▶ DATA EXTRACTS
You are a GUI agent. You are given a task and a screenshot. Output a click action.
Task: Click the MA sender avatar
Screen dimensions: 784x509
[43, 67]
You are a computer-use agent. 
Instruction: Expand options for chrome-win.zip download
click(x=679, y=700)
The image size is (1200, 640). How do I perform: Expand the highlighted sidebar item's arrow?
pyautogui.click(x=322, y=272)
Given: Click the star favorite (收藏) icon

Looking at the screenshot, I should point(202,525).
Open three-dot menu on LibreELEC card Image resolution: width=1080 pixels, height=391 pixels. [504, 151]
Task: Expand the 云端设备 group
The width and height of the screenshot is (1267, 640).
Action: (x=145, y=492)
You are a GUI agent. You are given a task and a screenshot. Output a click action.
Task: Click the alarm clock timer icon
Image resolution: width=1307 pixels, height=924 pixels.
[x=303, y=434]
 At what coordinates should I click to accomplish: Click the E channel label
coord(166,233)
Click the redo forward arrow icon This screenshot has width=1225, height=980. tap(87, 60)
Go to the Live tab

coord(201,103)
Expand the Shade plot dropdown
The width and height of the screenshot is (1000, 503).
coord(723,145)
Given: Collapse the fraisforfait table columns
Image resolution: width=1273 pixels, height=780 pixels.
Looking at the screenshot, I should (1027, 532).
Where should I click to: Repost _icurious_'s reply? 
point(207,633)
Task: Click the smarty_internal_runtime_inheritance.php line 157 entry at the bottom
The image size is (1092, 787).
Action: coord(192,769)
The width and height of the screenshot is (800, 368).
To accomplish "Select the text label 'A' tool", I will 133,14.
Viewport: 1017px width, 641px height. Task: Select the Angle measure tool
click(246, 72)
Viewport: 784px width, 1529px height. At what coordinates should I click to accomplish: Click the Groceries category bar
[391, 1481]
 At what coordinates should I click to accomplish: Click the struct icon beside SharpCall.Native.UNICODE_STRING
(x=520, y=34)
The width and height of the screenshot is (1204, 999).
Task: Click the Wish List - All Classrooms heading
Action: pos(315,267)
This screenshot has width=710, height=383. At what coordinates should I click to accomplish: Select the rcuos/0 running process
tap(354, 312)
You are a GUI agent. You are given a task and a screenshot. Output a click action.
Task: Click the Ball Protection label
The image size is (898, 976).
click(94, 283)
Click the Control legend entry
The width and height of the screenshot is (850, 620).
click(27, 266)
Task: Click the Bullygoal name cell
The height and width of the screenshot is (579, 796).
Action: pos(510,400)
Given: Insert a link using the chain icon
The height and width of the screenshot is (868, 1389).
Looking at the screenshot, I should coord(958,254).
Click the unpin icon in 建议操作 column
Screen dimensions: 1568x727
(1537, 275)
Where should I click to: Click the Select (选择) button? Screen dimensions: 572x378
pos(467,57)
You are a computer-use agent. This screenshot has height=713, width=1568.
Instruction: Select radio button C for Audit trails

▶ EXERCISE
The line containing "Click the unpin icon in 建议操作 column" and every line after it, through the end of the records, should be repeated exactly and alone.

▶ SOLUTION FOR THIS PROBLEM
Click the unpin icon in 建议操作 column
Screen dimensions: 1568x727
(1537, 275)
Where should I click to: Click the Select (选择) button? Screen dimensions: 572x378
pos(467,57)
You are a computer-use agent. This screenshot has height=713, width=1568.
Instruction: Select radio button C for Audit trails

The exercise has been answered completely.